Lesli Richardson (aka Tymber Dalton) said...

My husband cannot fix things to save his life. (He has other great...qualities though. *G*)

And he has mastered the fine art of "choreplay." We've been happily married for over 10 years now. 'Nuff said.

I do not find plumbers sexy, because I do not find exposed butt cracks sexy. (And I refuse to pay obscene amounts of money for home repairs I can do myself.) However, I have to admit Grant on Ghost Hunters is kind of cute (but he's married, so that negates it).

But something else that I personally love is a good foot rub. (Of course, if you were to do that to a woman, she would be expected to have clean feet and not gross, disgusting hag's feet. Duh.)

So if you do the dishes, put down the toilet seat without being asked, fix something without exposing butt crack, and give mind-blowing foot rubs, what single, dog-loving straight girl who isn't seriously twisted could resist you?

Personally, if I was single and you came at me with a baby, I would run. I have a child, one is enough. I love him more than life itself and don't wish for another. Not all of us want to birth our own basketball team. *LOL*

HomeImprovementNinja said...

WiscoBlonde: your cannibalism doesn't bother me, but if you're a cat person, then we can't date.

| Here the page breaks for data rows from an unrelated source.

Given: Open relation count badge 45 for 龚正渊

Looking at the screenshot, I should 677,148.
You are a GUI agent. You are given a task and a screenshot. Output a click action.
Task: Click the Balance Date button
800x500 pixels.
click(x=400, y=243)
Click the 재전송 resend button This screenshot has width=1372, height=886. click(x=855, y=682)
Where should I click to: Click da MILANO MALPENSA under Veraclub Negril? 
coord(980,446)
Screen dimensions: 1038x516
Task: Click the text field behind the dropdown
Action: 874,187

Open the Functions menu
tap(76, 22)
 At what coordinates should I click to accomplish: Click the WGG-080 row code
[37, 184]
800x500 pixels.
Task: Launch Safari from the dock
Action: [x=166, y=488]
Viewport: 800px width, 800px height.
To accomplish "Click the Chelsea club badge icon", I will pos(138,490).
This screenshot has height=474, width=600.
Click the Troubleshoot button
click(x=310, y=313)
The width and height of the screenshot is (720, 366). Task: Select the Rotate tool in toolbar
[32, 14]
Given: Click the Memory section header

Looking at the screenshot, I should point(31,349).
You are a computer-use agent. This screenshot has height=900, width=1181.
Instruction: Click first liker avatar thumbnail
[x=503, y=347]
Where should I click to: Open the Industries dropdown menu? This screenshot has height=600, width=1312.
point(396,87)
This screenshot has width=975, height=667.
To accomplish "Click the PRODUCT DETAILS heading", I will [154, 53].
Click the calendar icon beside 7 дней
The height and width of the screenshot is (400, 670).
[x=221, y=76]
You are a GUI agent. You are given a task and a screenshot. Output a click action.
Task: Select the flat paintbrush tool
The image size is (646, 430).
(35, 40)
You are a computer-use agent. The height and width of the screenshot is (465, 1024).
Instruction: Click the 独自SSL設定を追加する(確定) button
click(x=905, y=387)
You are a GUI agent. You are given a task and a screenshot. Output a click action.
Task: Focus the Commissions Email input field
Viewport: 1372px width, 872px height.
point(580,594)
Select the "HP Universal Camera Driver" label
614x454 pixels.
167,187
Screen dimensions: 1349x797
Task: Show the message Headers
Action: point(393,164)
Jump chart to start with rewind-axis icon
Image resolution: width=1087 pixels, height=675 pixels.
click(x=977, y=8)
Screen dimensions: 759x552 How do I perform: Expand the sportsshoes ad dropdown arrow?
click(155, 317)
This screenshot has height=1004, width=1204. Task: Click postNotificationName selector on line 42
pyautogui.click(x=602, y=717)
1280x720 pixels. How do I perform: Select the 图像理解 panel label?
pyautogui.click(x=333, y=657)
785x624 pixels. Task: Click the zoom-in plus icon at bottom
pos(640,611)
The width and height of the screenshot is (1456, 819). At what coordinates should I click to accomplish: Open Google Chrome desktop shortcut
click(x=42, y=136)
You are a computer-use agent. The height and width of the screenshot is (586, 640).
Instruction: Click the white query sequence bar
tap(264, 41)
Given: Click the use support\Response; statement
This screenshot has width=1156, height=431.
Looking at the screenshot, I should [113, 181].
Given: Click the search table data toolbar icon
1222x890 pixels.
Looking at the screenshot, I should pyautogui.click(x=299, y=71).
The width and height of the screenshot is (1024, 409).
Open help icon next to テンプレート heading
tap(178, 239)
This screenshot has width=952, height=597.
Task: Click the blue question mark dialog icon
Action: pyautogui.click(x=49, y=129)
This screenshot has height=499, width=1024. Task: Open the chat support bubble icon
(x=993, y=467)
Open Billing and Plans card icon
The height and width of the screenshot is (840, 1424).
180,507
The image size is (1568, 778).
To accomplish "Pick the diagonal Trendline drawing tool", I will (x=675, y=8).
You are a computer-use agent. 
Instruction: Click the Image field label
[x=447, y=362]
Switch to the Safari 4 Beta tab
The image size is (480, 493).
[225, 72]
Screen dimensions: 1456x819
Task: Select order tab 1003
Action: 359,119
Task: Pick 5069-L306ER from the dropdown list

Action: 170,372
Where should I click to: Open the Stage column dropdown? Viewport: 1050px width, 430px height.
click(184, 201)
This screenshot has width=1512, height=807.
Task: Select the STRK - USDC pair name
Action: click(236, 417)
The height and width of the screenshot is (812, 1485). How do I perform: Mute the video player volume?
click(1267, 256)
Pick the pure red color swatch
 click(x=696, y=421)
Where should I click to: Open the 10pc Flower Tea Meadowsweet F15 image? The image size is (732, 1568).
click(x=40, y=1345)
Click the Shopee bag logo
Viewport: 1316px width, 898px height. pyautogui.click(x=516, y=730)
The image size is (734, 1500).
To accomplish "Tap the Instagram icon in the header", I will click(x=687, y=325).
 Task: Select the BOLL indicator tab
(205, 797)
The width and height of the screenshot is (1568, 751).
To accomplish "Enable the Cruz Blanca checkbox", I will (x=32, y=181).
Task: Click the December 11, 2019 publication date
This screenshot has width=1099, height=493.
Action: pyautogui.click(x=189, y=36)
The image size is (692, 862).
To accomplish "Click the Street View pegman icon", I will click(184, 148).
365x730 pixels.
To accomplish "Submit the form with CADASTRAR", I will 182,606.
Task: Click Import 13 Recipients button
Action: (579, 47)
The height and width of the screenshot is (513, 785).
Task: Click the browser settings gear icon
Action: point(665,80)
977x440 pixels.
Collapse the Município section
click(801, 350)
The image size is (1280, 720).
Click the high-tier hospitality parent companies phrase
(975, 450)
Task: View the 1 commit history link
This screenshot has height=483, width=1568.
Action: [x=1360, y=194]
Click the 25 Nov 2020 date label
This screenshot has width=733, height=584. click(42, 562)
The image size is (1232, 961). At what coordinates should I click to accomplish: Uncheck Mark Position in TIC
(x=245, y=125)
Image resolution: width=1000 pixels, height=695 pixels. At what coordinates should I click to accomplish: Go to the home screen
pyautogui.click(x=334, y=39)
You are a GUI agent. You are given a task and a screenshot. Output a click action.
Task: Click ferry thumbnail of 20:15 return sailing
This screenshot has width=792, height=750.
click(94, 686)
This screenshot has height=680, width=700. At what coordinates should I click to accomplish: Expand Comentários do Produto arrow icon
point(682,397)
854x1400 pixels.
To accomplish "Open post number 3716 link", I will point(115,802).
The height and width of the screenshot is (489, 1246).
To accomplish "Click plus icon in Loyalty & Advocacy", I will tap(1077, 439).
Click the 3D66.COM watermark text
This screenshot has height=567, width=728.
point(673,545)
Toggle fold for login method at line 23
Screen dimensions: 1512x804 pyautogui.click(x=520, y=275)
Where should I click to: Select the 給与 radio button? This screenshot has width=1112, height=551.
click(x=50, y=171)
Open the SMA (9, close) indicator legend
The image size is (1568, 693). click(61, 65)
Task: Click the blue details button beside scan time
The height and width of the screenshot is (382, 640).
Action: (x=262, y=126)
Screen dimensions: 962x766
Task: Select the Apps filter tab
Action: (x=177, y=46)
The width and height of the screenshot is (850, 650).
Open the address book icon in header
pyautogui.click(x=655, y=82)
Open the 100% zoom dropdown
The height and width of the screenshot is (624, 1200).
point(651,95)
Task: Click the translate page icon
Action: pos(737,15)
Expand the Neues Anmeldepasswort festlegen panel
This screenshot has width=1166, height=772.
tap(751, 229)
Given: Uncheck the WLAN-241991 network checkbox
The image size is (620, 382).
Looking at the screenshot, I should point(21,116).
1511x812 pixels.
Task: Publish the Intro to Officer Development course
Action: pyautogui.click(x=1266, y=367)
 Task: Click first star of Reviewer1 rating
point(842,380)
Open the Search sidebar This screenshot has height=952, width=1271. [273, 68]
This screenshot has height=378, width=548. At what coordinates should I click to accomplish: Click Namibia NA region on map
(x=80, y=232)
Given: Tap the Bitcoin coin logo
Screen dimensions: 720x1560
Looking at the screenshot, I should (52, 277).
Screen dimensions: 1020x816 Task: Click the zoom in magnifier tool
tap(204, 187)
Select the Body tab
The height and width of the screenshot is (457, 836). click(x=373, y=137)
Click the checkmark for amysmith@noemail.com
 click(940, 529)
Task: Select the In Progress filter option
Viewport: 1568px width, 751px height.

Cheat to Win: thanks, I don't get why women think SJP is hot. No guy on earth thinks that.

zandria: feel free.

MadMumbler Mommy: well, I didn't say it applied to everyone, just women I've dated. But as with everything, your mileage may vary :)

Anonymous said...

Here's my response!

BG said...

#10 is true for men too. I don't trust people who don't like dogs. Cats on the other hand...meh.

As for babies and fixing things, I'd rather have a guy be handy opening champagne and around the kitchen. Sophistication- now that is an aphrodisiac.

HomeImprovementNinja said...

zandria : Nice!

Brett: Yeah, who likes cats?

Anonymous said...

Hey, you noticed the horse face? Are you my soul mate?
No matter how much I try to like that show, all I see is a bunch of overdressed actresses prancing around. If you close your eyes, they sound like the kind of blowsy, vulgar, lower-class hags you can find anywhere. The type that have given up make-up, are 60-70 lbs overweight and are missing a few teeth.
Furthermore, I'd like to punch that Manolo Blahnik right in his criminally insane nose.
Aside from that, fixing things is awesome, and anyone of any gender who criticizes someone who washes their dishes is an asshat.
That is all.

Anonymous said...

I'm TOTALLY with you on the dog thing. I've dated a number of non-dog guys. I should have just walked out on them as soon as I found that out.

As for the rest...I don't know. I'm a girl, but I'm not much like the rest of these. I don't like babies, I repair my own house, I always say what bothers me, and while no boyfriend has ever washed a dish for me, I'd never criticize him.

Yet I'm still single...maybe you can point me toward single guys in the DC area who are dog-people and interested in educated sane women??